When a person trespasses on my tangible property, there is no theft (permanent deprivation). The discussion should look at the similarity between trespass to land or chattels, and trespass of intellectual property. I think the parallelism (identified by Rand) between claiming and maintaining a claim to lands and goods qua property that were not previously owned because the person recognizes their value applies equally to the concrete expression of an idea, and that’s where the discussion should be focused.

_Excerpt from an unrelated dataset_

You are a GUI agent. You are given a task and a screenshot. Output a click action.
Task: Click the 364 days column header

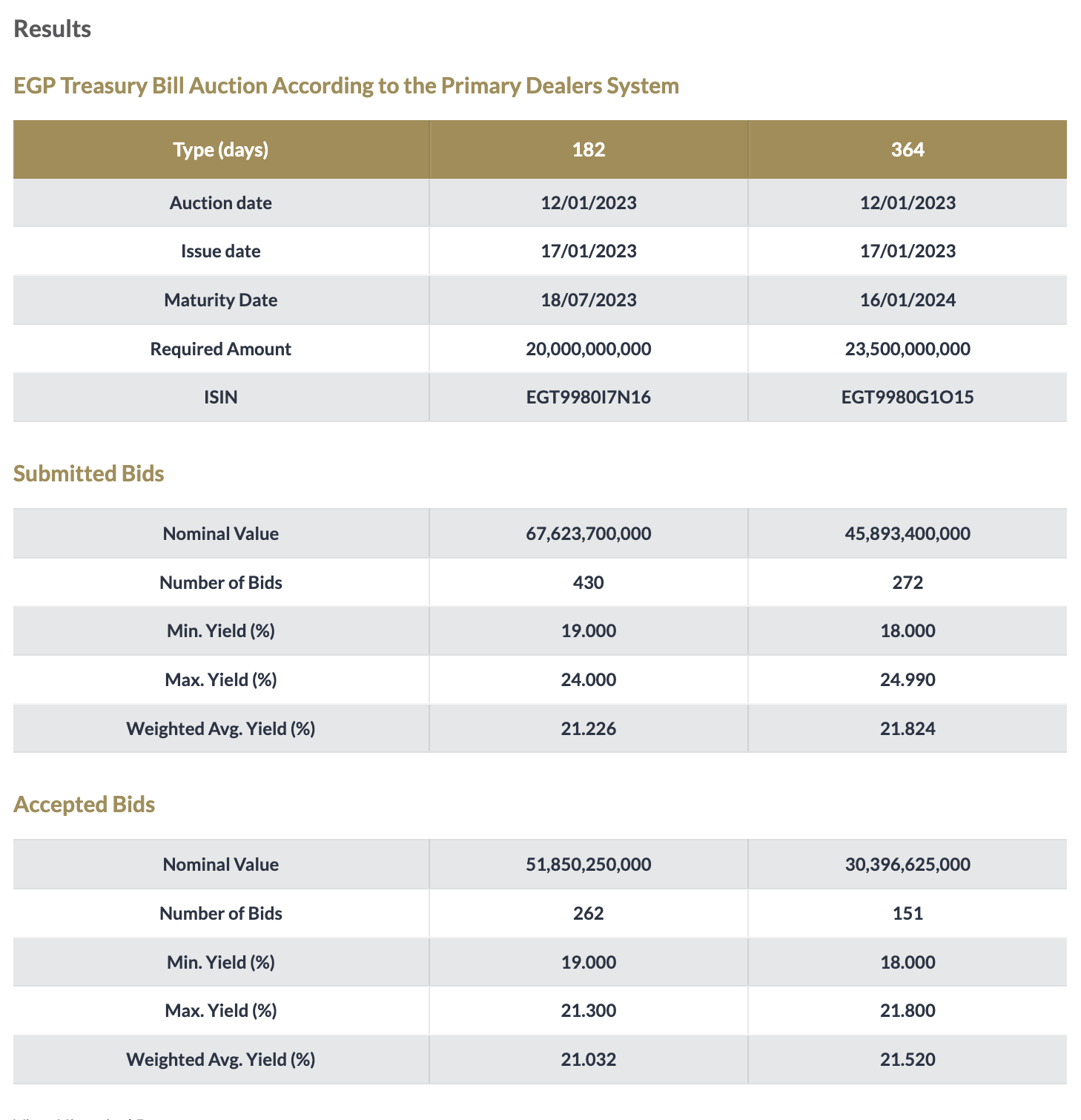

23 hours ago, Harrison Danneskjold said:

These are questions which do not arise in the case of literal theft.  If you steal MY Tesla or MY spear then you have stolen that physical object from me, and there are no further questions about exactly what constitutes the object that I own.  Even in the case of trespassing (which @DavidOdden suggested might be a better analogy) such questions do not arise; if I know the physical boundaries of the land which I own then the only questions are whether you crossed those boundaries and whether I'd given you permission to do so.

Yes, trespassing is a much better analogy for IP than theft.  Just as I said that the only questions in a case of trespass are whether you entered the physical boundaries of my land and whether you'd been given permission to do so, in any particular case of alleged IP infringement the questions are precisely what the IP in question extends to and whether or not its use was permitted.

Saying that you cannot own a spear is sort of similar to saying that you cannot buy up all of the land surrounding someone else's property and prohibit them from entering your land; it's a claim about which kinds of things can be owned in the first place and what that ownership means.

 

I still haven't heard a good reason why the concept of a Tesla can be owned but the concept of a spear cannot be, but thinking of it as trespassing is already proving to be much more helpful than thinking of it as literal theft.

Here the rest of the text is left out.